Oggi su L’Espresso c’è un interessante articolo sulla crisi, profonda, che sta attraversando Confindustria.
Al netto dei toni fortemente critici (a volte sarcastici), Stefano Livadiotti spiega nel dettaglio alcuni dei motivi: struttura elefantiaca, creazione di veri e propri feudi, veti incrociati paralizzanti, alto livello di morosità, scarsa presa della decantata riforma Pesenti.
A questi elementi endogeni al sistema confindustriale si aggiungono quelli esogeni, ed in particolare al modus operandi di questo Governo e del suo Presidente del Consiglio: che consiste nel “tagliare” il dialogo con le associazioni di rappresentanza (quindi anche con i sindacati) rivolgendosi direttamente alla platea degli associati (singoli industriali, lavoratori, pensionati).
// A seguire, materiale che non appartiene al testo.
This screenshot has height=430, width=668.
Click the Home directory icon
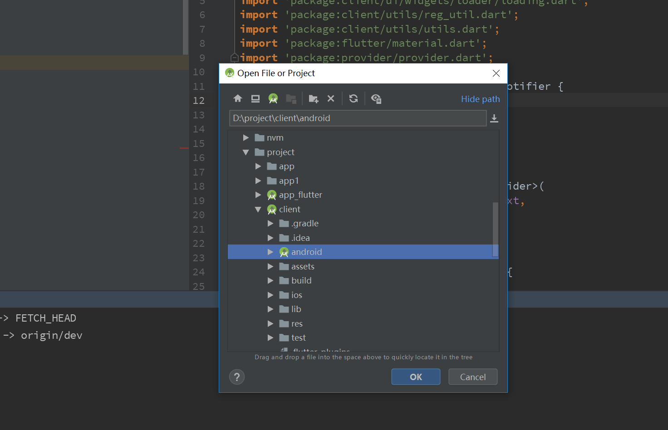coord(238,98)
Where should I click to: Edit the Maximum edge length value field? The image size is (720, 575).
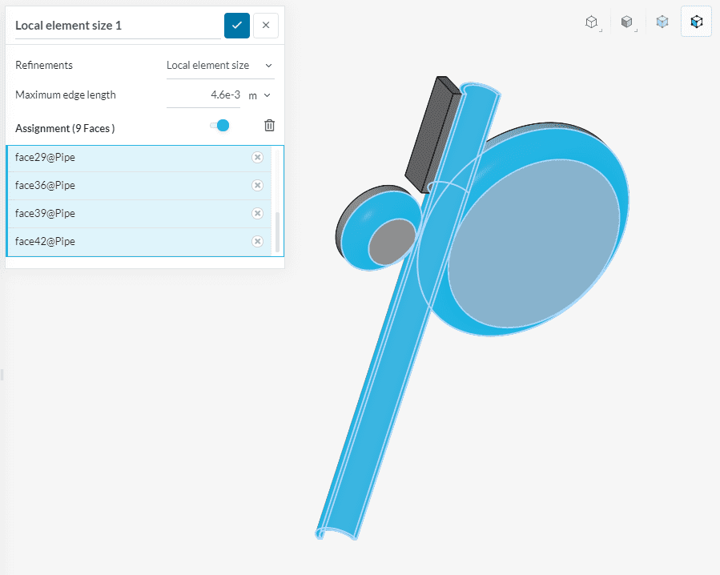[204, 95]
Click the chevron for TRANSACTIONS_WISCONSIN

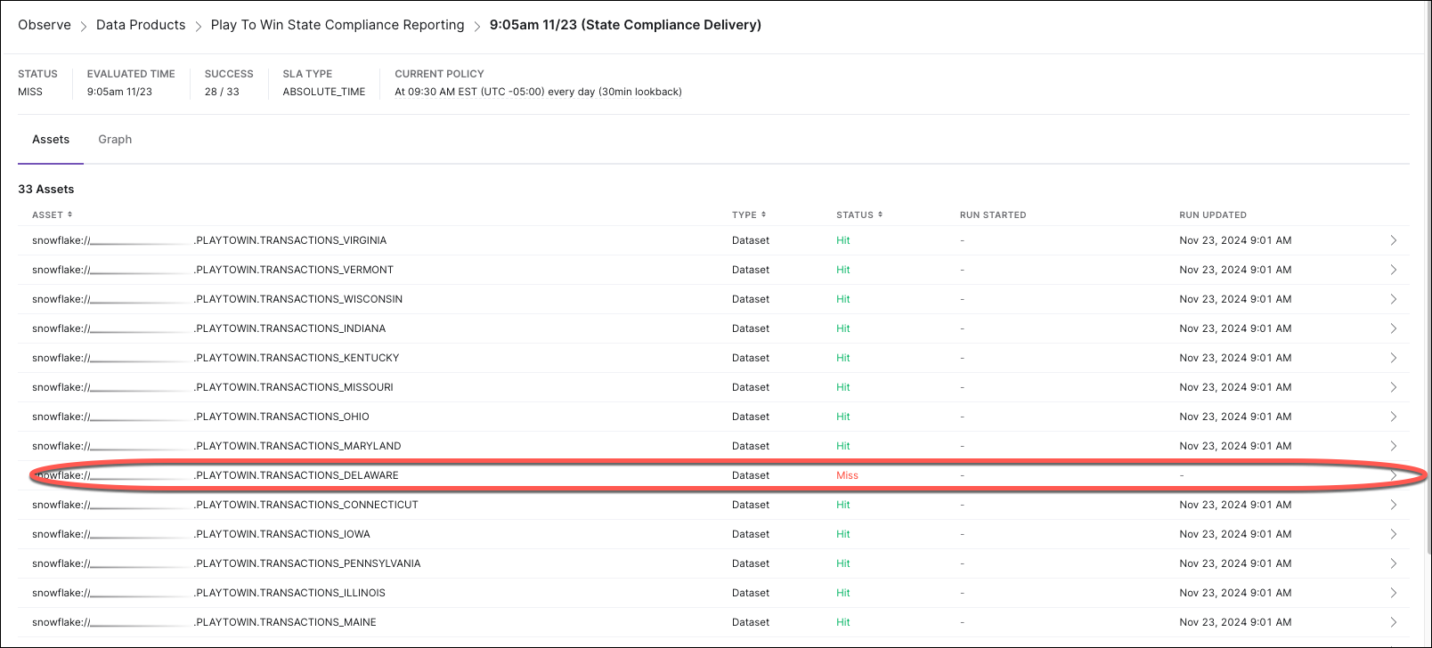coord(1393,299)
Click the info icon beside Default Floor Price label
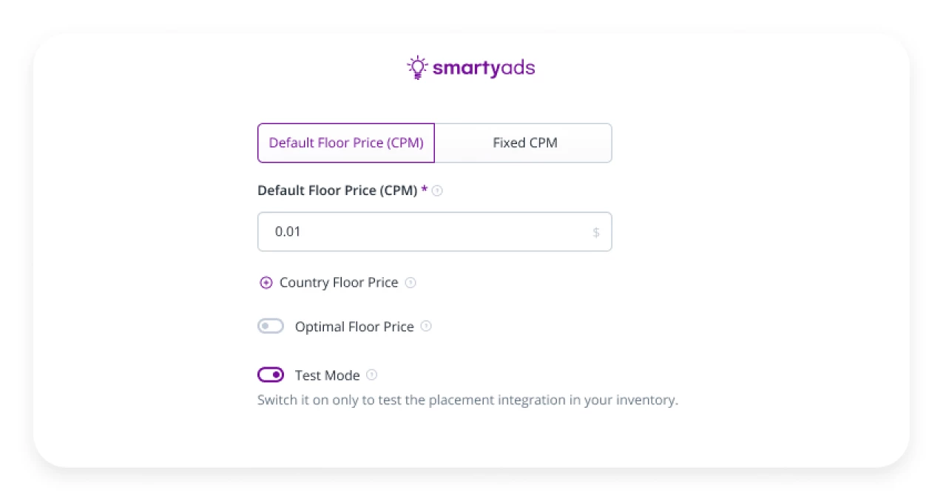This screenshot has height=501, width=943. pyautogui.click(x=437, y=191)
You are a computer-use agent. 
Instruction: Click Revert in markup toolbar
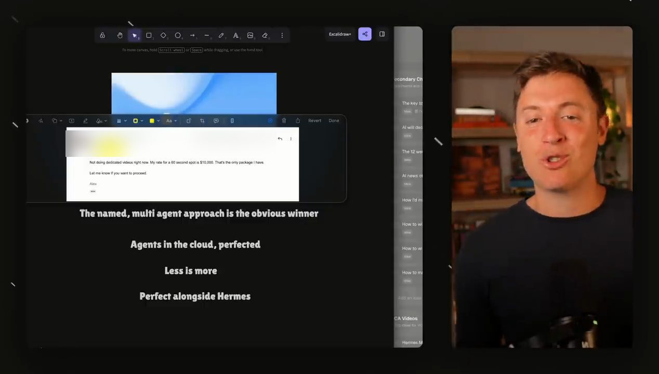[x=314, y=121]
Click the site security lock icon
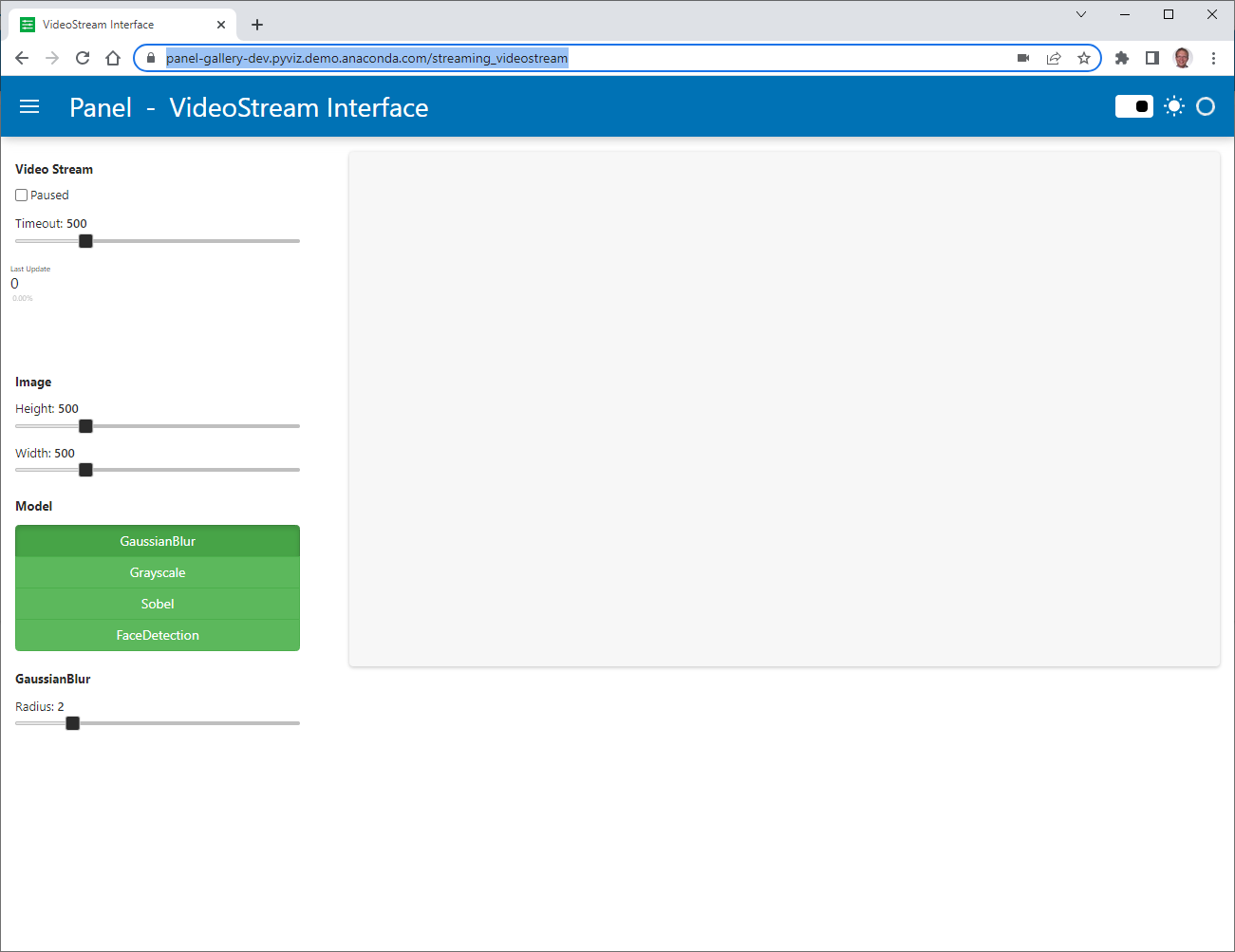 (149, 58)
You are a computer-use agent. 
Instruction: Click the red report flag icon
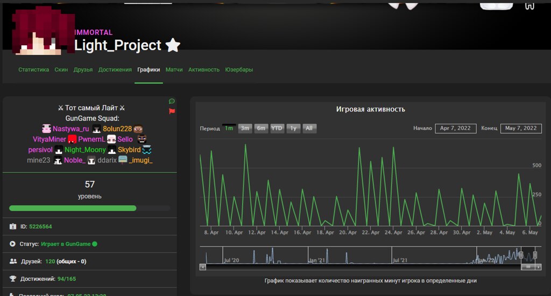pyautogui.click(x=172, y=111)
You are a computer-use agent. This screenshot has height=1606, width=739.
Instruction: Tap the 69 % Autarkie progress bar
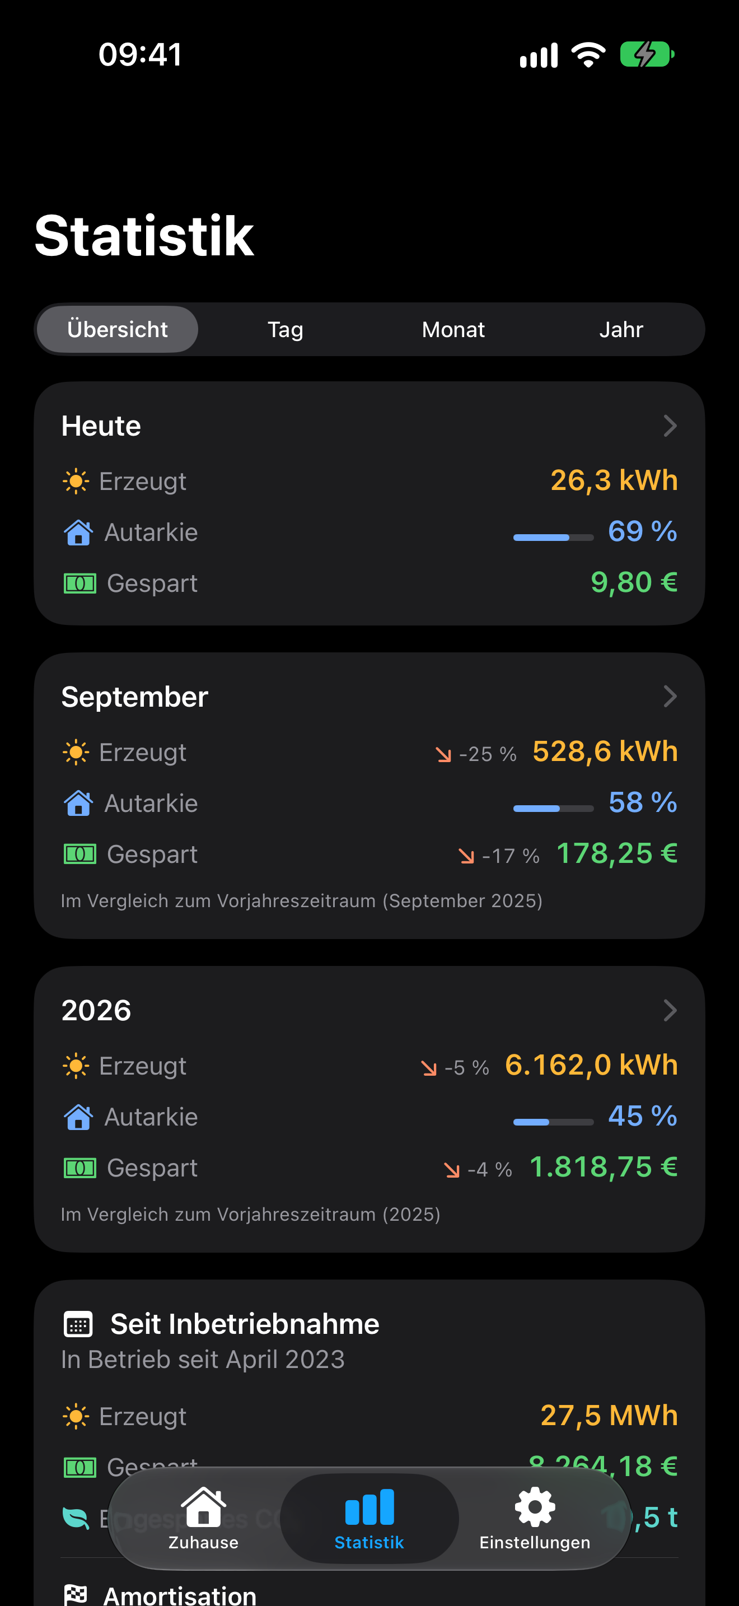[553, 537]
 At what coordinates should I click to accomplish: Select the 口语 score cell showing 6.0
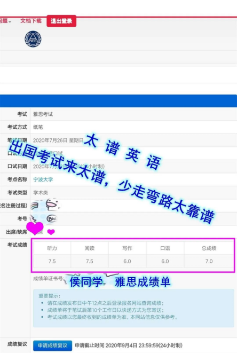pyautogui.click(x=165, y=261)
Non è un caso che, come si osserva acutamente nell’articolo, la riforma del lavoro sia stata fatta senza ascoltare Squinzi o la Camusso…
E’ la disintermedizione: frutto della crisi di rappresentanza e rappresentatività dei corspi sociali intermedi.
Un tema a me caro, perchè apre spazi all’azione diretta da parte degli interessi organizzati presenti nella società.
Senza più passare per le stanze di compensenzione gestite da oligarchie burocratiche che hanno fatto il loro tempo.
Con buona pace di tutti coloro che, soprattutto in passato, ritenevano che l’aquilotto confindustriale da mettere sulla propria carta intestata, fosse lo strumento per risolvere tutti i problemi.